Geen bloedspray en dat moet er wel zijn wanneer het hoofd bruut van het lichaam gescheiden wordt. Het hart geeft immers zijn pompfunctie niet zo snel op. Dat wisten Harm en Van Schie ook wel. Hij trok de dunne coltruien van de onthoofden omhoog en zocht naar kogelinslagen. Hij vond er een paar, maar deze waren erin gekomen door toedoen van Van Schie. Dat wist Harm omdat de verwondingen niet gebloed hadden en dus na hun dood ontstaan moesten zijn. Wat ze beiden ook zagen, was een roodpaarse vlek ter hoogte van de twee onderste ribben aan de linkerkant van hun borst.
‘Zie jij en denk jij wat ik zie en denk?’ vroeg Van Schie aan Harm.
‘Ik denk dat ze voordat ze onthoofd werden een stomp hebben gekregen op hun borst en wel zo hard dat er ribben zijn gebroken en hun hart ingeslagen is’, zei Harm.
‘Het hoofd is eraf getrokken’, ging Van Schie verder.
‘Zeg, zullen we gaan? Wij vinden het hier inmiddels echt dodelijk genoeg’, zei Merel. Van Schie keek haar aan terwijl hij op zijn knieën bij de onthoofden zat.
‘We moeten zoveel mogelijk weten van deze gasten. Sorry dames. Jullie kunnen onze wapens wel even herladen.’
‘Maar natuurlijk,’ zei Carla, ‘alsof dat ons ooit geleerd is.’
‘Harm, onderzoek jij deze gasten verder, jij bent er beter in, dan geef ik de dames iets te doen.’ Van Schie liep naar de garage en zijn geoefende oog zag direct dat er iets veranderd was, maar hij wist niet wat. Hij keek in de rondte, liep naar een geheime verstopplaats en pakte kogels en een paar lege magazijnen. Hij duwde een paar kogels als voorbeeld in het magazijn. Carla en Merel keken aandachtig. Van Schie duwde de doosjes met kogels en magazijnen in hun handen en verdween weer naar Harm.

‘De klap op hun borst is van een vuist geweest, Van Schie, daarna is van beiden het hoofd eraf getrokken en onder hun oksel neergelegd. Dit is een handtekening, Van Schie, en dat zie jij ook wel.’
‘Ik zou niet weten wie zo doodt’, zei Van Schie.
‘Ik wel’, zei Harm koel. ‘We zijn hier klaar, Van Schie.’
‘Ja, en moet ik het antwoord uit je trekken? Schieten?’
‘Dit is Hernou’s handtekening, Van Schie. Het wordt toch tijd dat je eens wat gaat lezen man’, zei Harm licht geïrriteerd.
‘En jij denkt dat dit in boeken gelezen kan worden?’ zei Van Schie.
‘Nee maar wel in politierapporten. Internationale rapporten, Van Schie, met name die van Interpol.’
‘O.’
‘Ja o, Van Schie.’
‘Ik heb het druk zat met deze zaak gehad, Harm. Rustig aan, hè.’ Van Schie stond op, net als Harm.
‘Ik ga je ze geven, Van Schie. Probeer alles te lezen waarbij vermoed wordt dat Hernou ermee te maken heeft gehad. Alhoewel niemand dat met zekerheid kan zeggen omdat het de meeste keren een verrekte geest is. Dat is wel duidelijk, toch?’

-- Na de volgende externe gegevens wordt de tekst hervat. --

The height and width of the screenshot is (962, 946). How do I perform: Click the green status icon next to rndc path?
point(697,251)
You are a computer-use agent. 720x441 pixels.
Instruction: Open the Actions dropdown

‘Ja,’ zei Van Schie, ‘hij is hier gewoon niet weggeweest. Maar we hebben de garage toch heel goed onderzocht, Harm. Hoe doet hij dat? Niemand kan onzichtbaar zijn.’

‘Dat klopt.’ En ondanks het feit dat Merel, Carla, Harm en Van Schie wisten dat het Hernou’s stem was, trokken Harm en Van Schie toch een wapen en richtten het op de plek in het huis waar de stem vandaan leek te komen. Hernou was weer zichtbaar, hij liep langzaam de trap af. ‘Toen jij de kogels kwam halen, Van Schie, toen merkte je terecht op dat er iets niet klopte in de garage’, zei Hernou glimlachend.
‘Je was verdomme een met de witte muur, je was gewoon opgenomen door de muur’, stamelde Van Schie.